William Zhang, Contributing Photographer

Ashwin Vasan, the 44th Commissioner of the New York City Department of Health and Mental Hygiene since March 2022, joined Dean Megan Ranney for a fireside chat at the School of Public Health on Thursday.

Vasan is a practicing primary care physician, epidemiologist and public health expert who works to improve physical and mental health, social welfare and public policy outcomes for marginalized populations in New York City, as well as nationally and globally. As part of the School of Public Health’s “Leaders in Public Health” Dean’s Speaker Series, which showcases accomplished individuals in the field of public health, Vasan and Ranney discussed how government and academic institutions can work together to solve macro-level health issues and how New York City is combating climate change and its health effects.

“[This campaign] is a collective project — it’s not the job of a public health department or a school of public health alone … We need to have intent, focus, and coordinated effort across public, private, nonprofit and philanthropic sectors,” Vasan said.

Vasan described the Department of Health and Mental Hygiene’s “HealthyNYC” campaign, which seeks to increase the life expectancy of New Yorkers. According to the Annual Summary of Vital Statistics, life expectancy in New York City dropped from 82.6 years in 2019 to 78.0 years in 2020 — a difference of 4.6 years following the onset of the COVID-19 pandemic. The campaign hopes to achieve an average life expectancy of over 83 years by 2030. The department predicts that, if the campaign succeeds, New York Citycould avert 7,300 deaths by 2030.

Vasan also noted the HealthyNYC campaign includes other goals targeting chronic and diet-related diseases, the mental health crisis, COVID-19 deaths, homicide deaths and drug overdose deaths.

The Department also recognized the impact of racial disparities, historical disinvestment in minority communities and environmental and social factors being worsened by climate change, which he described as a public health crisis.

Arinze Colin Agu ’25 is a first-year graduate student at the School of Public Health concentrating in Climate Change and Health. At the event, he asked Vasan to speak on how climate change affects peoples’ mental health, and what the Department is doing to help.

“We know that extreme weather and air quality events exacerbate mental health diagnoses — in terms of ER visits, hospitalizations and self-reported data,” Vasan replied. “The idea that [climate change] is a risk just to our physical health is obviously not true; there are real mental health impacts.” 

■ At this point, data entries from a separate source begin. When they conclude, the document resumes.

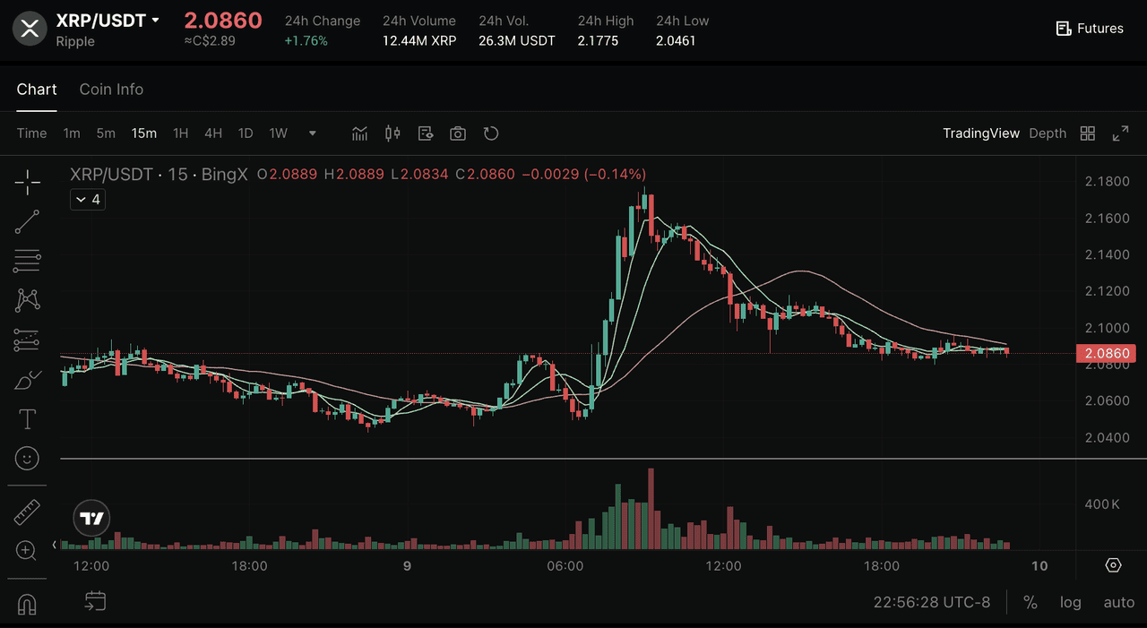Expand the XRP/USDT pair dropdown
Viewport: 1147px width, 628px height.
[x=155, y=20]
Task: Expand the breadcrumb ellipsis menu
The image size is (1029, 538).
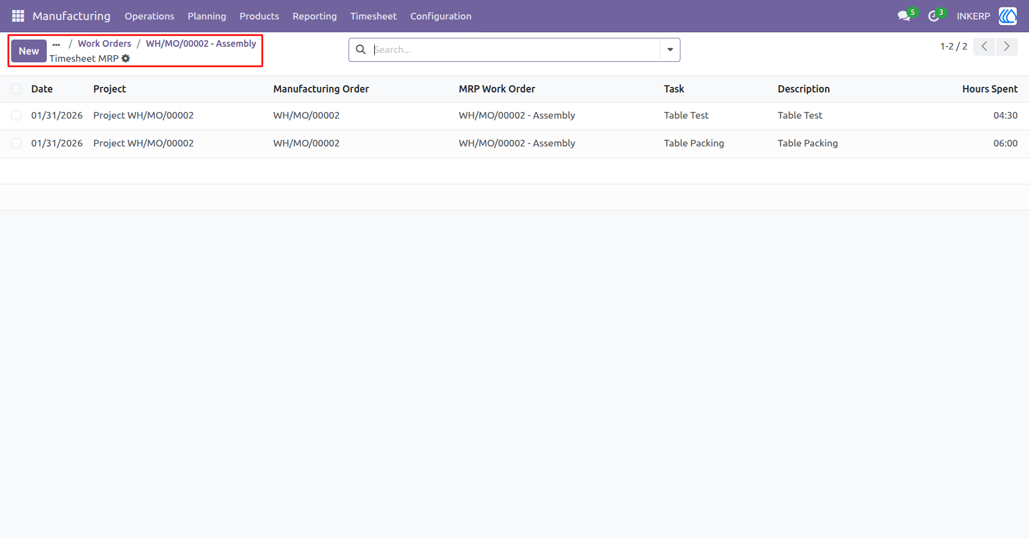Action: coord(56,44)
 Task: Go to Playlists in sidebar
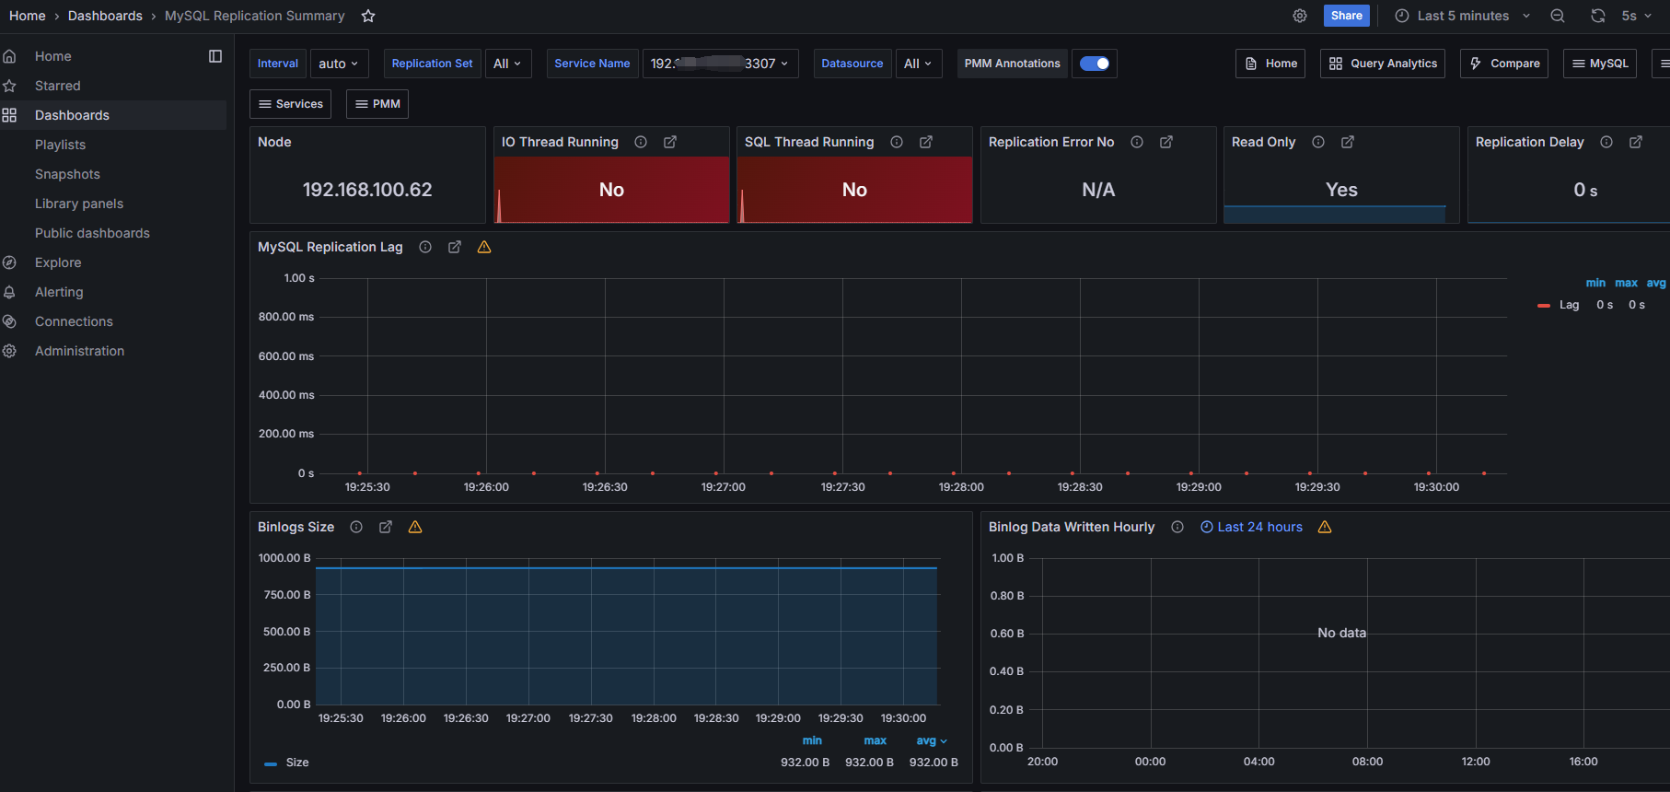tap(60, 145)
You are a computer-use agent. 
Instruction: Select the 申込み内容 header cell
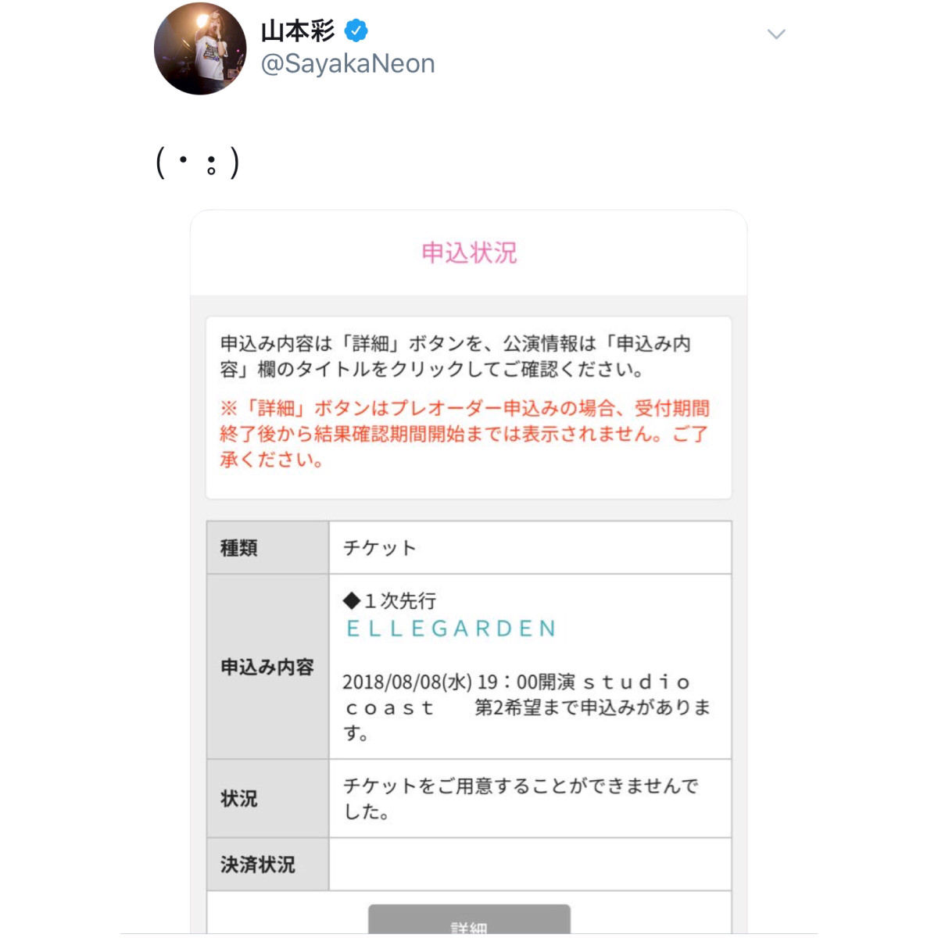point(268,667)
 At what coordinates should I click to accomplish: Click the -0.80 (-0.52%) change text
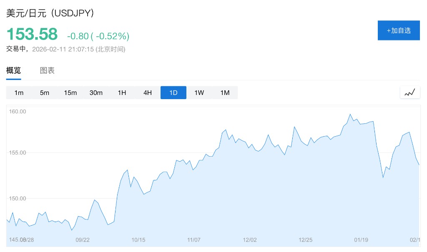(98, 36)
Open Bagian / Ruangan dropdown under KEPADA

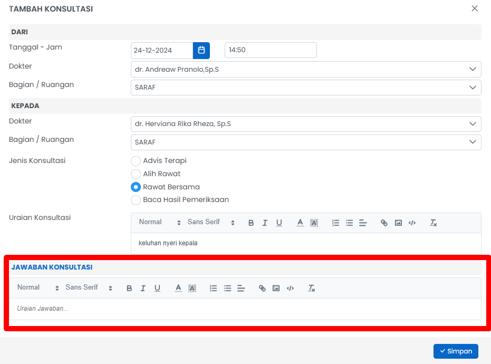tap(306, 142)
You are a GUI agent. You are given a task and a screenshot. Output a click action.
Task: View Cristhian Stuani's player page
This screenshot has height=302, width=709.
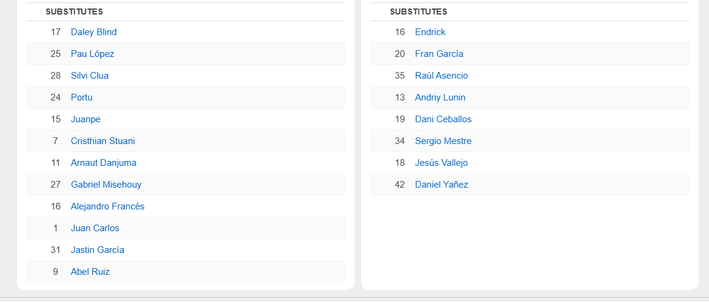[102, 141]
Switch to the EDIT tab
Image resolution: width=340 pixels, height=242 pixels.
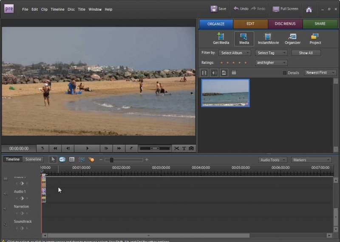click(x=250, y=24)
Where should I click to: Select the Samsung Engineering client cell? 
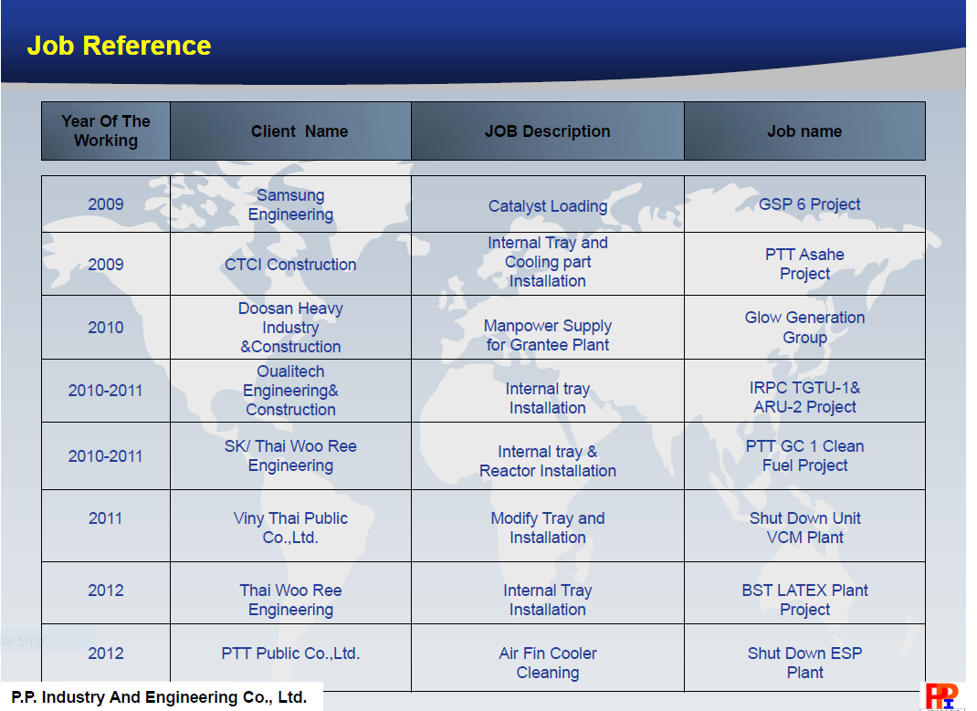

Vasan also emphasized that public health officials and state governments should start planning potential health responses to future weather-related emergencies. For him, agencies should consider “what we need to have in place to be activated, rather than what we need to bring in place at the moment there is an emergency.”

This need for materials and plans for potential emergencies comes after Congress cut funding to the CDC and many cities and states are tightening their public health budgets.

Vasan highlighted the New York State Department of Health’s Heat Vulnerability Index, which is a composite score of green space and tree cover, median income, racial demographics — which track closely with inequity and poor health outcomes — and other factors that cause residents to at a greater risk of death during and immediately following extreme heat.

“Although we have the adequate resources to tackle mental health challenges that are consequent upon climate change and disaster-related events, vulnerable communities and those affected may not be aware enough to actually use these resources,” Agu told the News. “We need to improve upon our communication strategies, dispel rumors, and reduce inaccessible language”.

Vasan said that the HealthyNYC campaign is interested in focusing on places that have been historically neglected by policymakers and health officials. These areas often have less medical and public infrastructure, are transportation deserts, and fall higher on the Heat Vulnerability Index, he added.

Rachel Nussbaum ’25, a first-year graduate student at the School of Public Health, told the News that she hopes the campaign will also support people with long covid-19 or post-COVID-19 conditions. This January, the United States experienced the second-highest COVID-19 spike of all time since the omicron waves. Nussbaum also referred to the growing body of evidence that points to the risk of long covid increasing with each subsequent reinfection.

“It’s dangerous to be referring to COVID-19 in the past tense, when 15 percent of Americans reported having had long covid-19,” Nussbaum said. “Death is not the only negative health outcome that we have to reckon with — it is also disability… so we need to be focused on prevention, masking and developing better vaccines.”

Vasan described how the HealthyNYC campaign emphasizes primary prevention or actions aimed at health promotion and disease prevention before illness occurs, rather than relying solely on treating diseases when they happen.

Before the end of the discussion Ranney also asked Vasan about building the public’s trust in public health, and what the most important levers are for the next generation of leaders in public health.

“Don’t fall victim to false choices,” Vasan replied. “It’s not either bottom-up or top-down, it’s not either grassroots or grass-tops … Push past the reductive narratives about what is more important than another, and let us aspire bigger than any one of us can achieve.”

The School of Public Health Dean’s Speaker Series events are held in Winslow Auditorium, in the lower level of 60 College St.